The Rutherford Institute has issued a precautionary “opt out” letter as a means by which families whose children are taking part in remote learning / virtual classes might assert their Fourth Amendment privacy rights and guard against intrusive government surveillance posed by remote learning technologies. The Institute released its model “Parental Reservation of Rights – Remote Learning Surveillance” letter in the wake of a growing number of incidents in which students have been suspended and reported to police by school officials for having toy guns nearby while taking part in virtual schooling.

September 16, 2020

Seeking to ensure that Delaware does not reinstitute strident COVID-19 restrictions imposed at the outset of the pandemic, The Rutherford Institute is asking a federal court to reject the governor’s motion to dismiss a First Amendment lawsuit safeguarding churches from being unfairly discriminated against in their efforts to worship in accordance with their religious beliefs.
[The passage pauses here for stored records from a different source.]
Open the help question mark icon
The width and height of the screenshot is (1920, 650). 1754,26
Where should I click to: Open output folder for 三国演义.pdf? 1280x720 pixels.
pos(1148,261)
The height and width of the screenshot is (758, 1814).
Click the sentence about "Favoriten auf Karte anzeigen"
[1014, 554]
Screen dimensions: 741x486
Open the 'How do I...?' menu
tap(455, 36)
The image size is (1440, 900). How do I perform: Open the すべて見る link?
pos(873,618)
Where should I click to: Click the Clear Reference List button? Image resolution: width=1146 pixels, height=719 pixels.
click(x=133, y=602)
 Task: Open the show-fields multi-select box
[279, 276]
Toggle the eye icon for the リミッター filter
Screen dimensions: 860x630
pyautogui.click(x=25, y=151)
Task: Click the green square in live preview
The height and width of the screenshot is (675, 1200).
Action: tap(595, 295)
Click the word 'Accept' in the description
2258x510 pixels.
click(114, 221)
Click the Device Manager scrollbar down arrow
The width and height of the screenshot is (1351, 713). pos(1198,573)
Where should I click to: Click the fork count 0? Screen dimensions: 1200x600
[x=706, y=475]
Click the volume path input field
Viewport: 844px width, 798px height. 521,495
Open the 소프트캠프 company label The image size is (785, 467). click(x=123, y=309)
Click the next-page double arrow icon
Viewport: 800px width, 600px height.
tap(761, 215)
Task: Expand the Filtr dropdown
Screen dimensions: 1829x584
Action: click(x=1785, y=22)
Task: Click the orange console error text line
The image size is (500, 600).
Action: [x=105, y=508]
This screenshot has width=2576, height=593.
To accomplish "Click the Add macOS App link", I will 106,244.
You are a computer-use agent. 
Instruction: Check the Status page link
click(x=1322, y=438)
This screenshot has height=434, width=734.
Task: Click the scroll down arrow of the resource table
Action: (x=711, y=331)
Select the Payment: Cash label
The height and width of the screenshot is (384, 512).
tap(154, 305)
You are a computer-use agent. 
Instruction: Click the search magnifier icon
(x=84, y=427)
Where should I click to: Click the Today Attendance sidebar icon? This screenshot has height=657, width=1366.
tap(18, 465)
Delaware's COVID-19 restrictions included a ban on gatherings that was specifically applicable to churches and “strongly encouraged” houses of worship to transition to remote services by video or telephone. However, the ban on gatherings contained numerous exceptions, allowing big-box shopping stores, liquor stores, and guns shops to be open without having to abide by a 10-person restriction. 

September 11, 2020

Responding to numerous reports of low-flying aircraft harassing property owners throughout Central Virginia in August 2020, The Rutherford Institute has filed a Freedom of Information Act (FOIA) request with the Virginia State Police (VSP) seeking information about its aerial surveillance program in order to determine whether the state is complying with Fourth Amendment restrictions on the use of aircraft to spy upon citizens. While the Fourth Amendment allows law enforcement to conduct naked-eye observations of private property during ordinary flyovers, the Constitution forbids unusually low flyovers or the use of high-tech sight-enhancing equipment for aerial searches.